I got sick of that WordPress theme, so i switched to the most generic default one available. That ought to motivate me to get off my butt (or on it, really) and design a new one. Ugh, maybe.
I really need to write more often. I feel like nothing much happens in my life and yet there’s so much that i find i ought to have written about when i take a long break.
I saw The Great Gatsby. And then i read it for the second time.
I took my mom to see the movie for Mother’s Day. I read the book in high school but i couldn’t really remember much of anything about it. I think we powered through it in just a few days and i vaguely recall being left scratching my head.
I really like Baz Luhrman’s movies and his style, and i thought The Great Gatsby was a perfect story for him to tell. Nobody could’ve done a better movie rendition of it, if you ask me. It was spectacular, romantic, tragic, well-cast for the most part (i could’ve done without Toby Maguire, but i just don’t like him much in general), and possibly the most enjoyable movie i’ve seen since The Hobbit (Part 1 of Eleventyhundred). It inspired me to re-read the book, and this time i loved it. Fitzgerald truly was an artist, and it’s such a pleasure to read a book that’s written with so much skill and passion. It’s not the most epic story ever told but it’s just told so well. Truly an American classic.
We went to Decorah for a weekend.
To celebrate our second anniversary and to procure a particularly excellent and rare beer, we drove 3.5 hours each way up to Decorah, Iowa, and spent two nights at a charming bed & breakfast there. Decorah, by the way, is a perfectly beautiful little place. My brother drove an even longer way for the aforementioned beer; he met us at Toppling Goliath on Saturday for the event, which was crowded but well organized and turned out really well for us because Nathan and i got our numbers early enough in the morning (7:20 a.m.!!) that we were able to garner a second bottle each. People were passing around rare beers to sample just for fun, and i had a good time visiting with my family and discovering lovely new beers. After lunch that day we walked out to what is probably Iowa’s only waterfall, and it was a very pretty sight to see. (Photos courtesy of Nathan.)
Nathan went to Seattle for a long weekend
i was kind of lonely i missed the poop out of him. This was the longest we’d been apart since probably our second date, and being without him was totally alien and wrong to me. I went out Friday evening with a couple of girlfriends and then i was mostly at home working on a logo for a family member the rest of the weekend, but i went to my grandpa’s house for a couple hours of people time both evenings. I do not like living alone one bit, even with a dog.

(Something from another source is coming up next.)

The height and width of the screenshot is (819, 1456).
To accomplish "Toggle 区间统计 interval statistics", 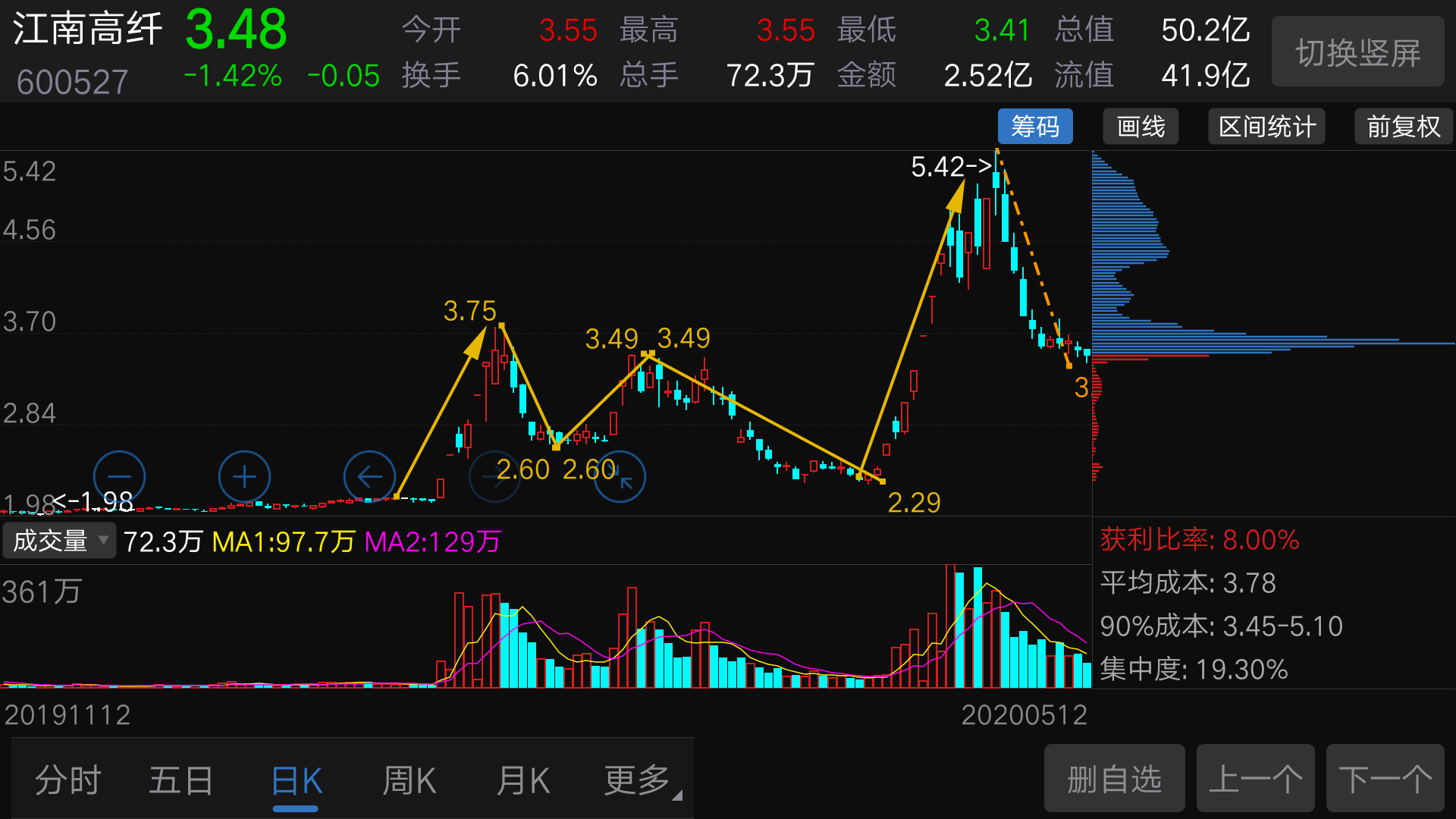I will tap(1266, 126).
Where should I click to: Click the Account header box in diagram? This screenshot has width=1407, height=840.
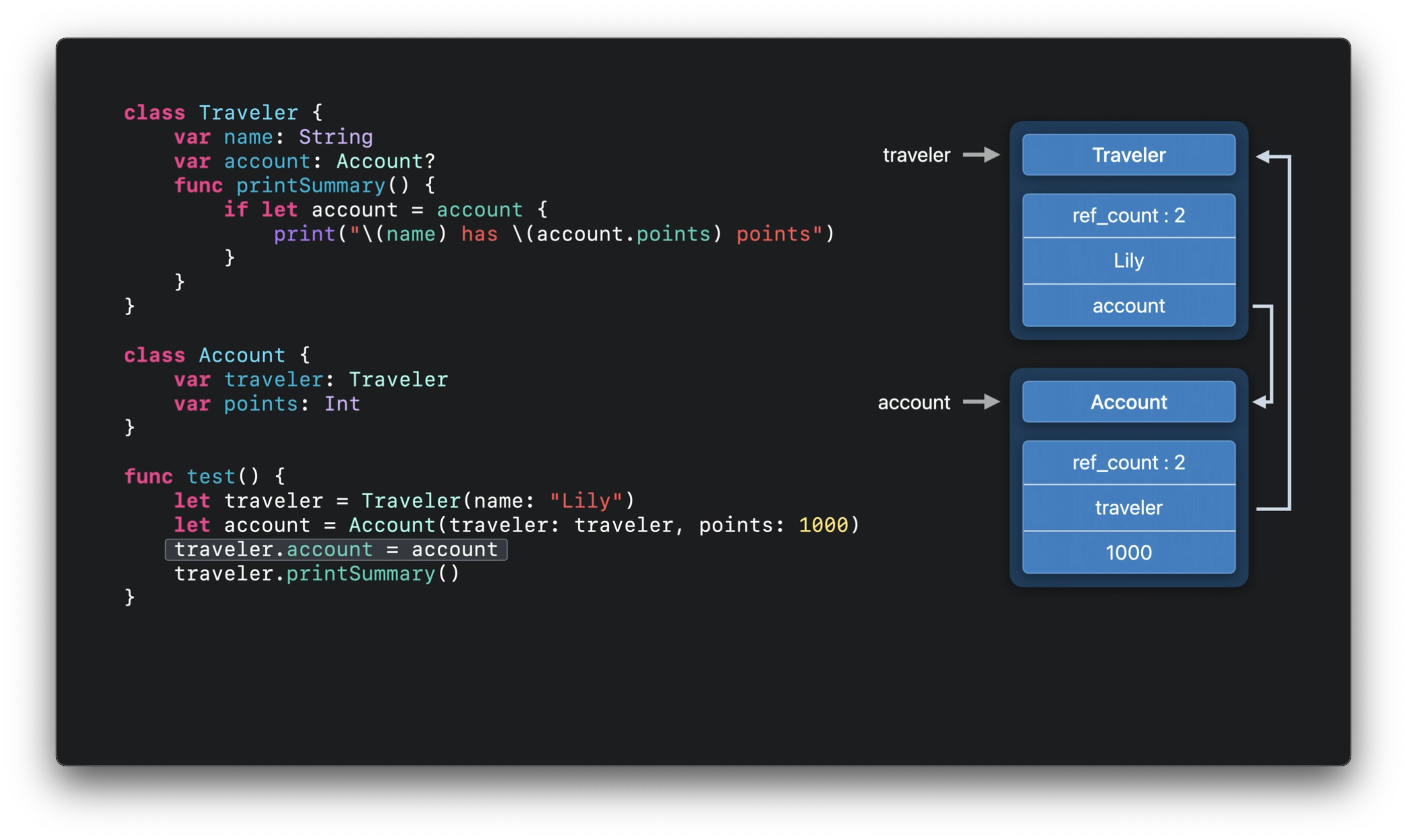[x=1128, y=402]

Does that mean i’m actually an extrovert? I prefer to be around people for at least 2/3 of every day (working alone at home wasn’t so bad).
I got stressed out about food and then remembered Michael Pollan.

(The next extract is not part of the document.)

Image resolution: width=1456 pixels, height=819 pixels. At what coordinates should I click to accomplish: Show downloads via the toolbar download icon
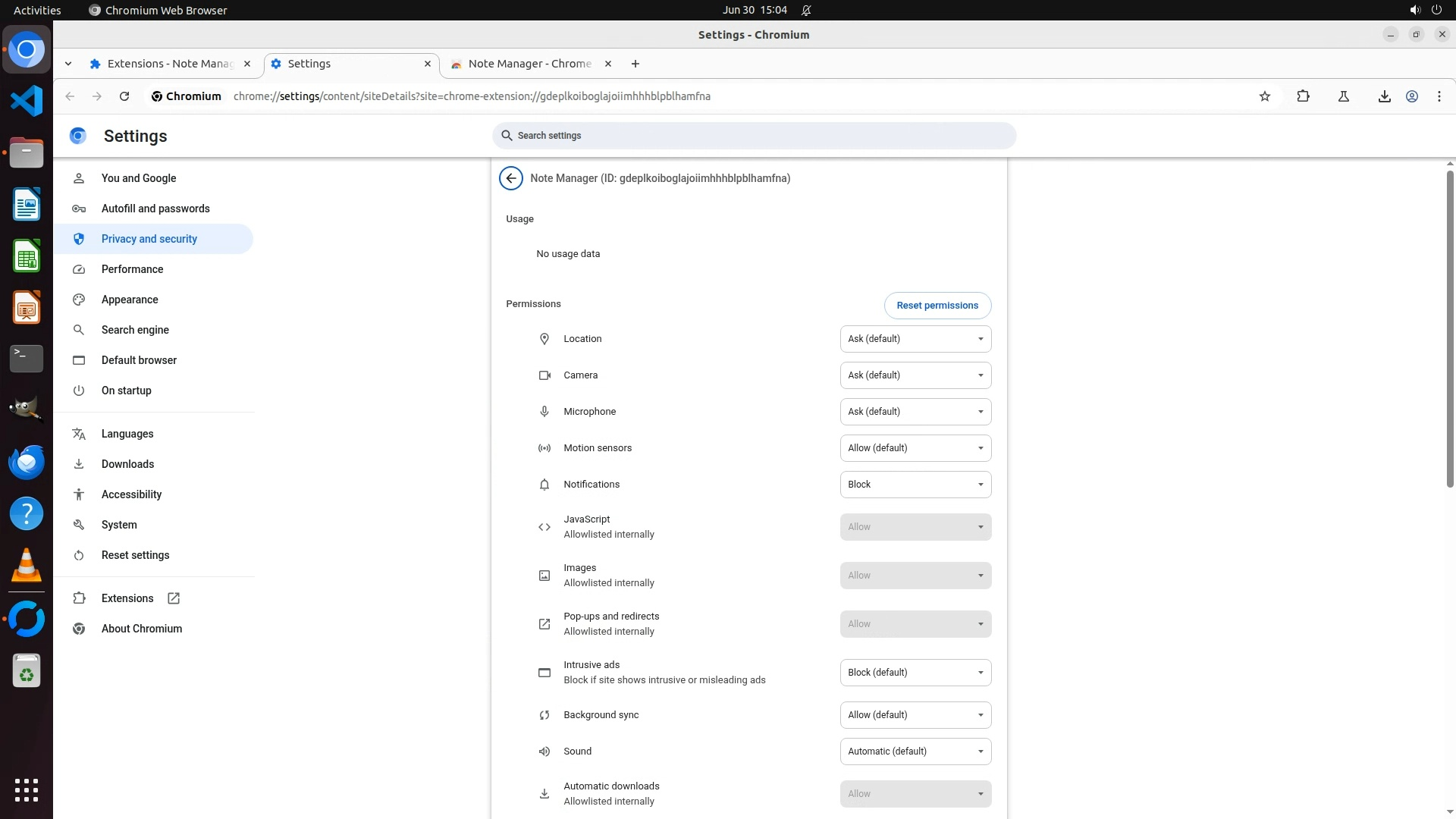tap(1384, 96)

All the low-fat / gluten-free / low-calorie / paleo / clean / vegan / sugarphobic / locavore / sustainable / organic / good calories, bad calories / moderation / best-body / health-obsessed food talk that pops up seemingly everywhere was starting to make me feel guilty every time i put something in my mouth, and so i bought In Defense of Food and have started reading that to try to get back to a place where food is not a tool or an enemy or a sin but above all things a pleasure. And even reading this is kind of wearying, because it says a lot of the same stuff that Nourishing Traditions and Why We Get Fat say about how the Western diet is terrible for people’s health (yeah, duh), but i think the difference will come in the latter half of the book where Pollan presents an eater’s manifesto. Eat food. Not too much. Mostly plants. And as long as you can tell the difference between actual food and laboratory-created foodlike substances, that’s all he says you really need to do. No worrying. I’ve hardly ever worried about food in my life except for when i was a vegetarian, and i don’t plan to allow it to become a habit.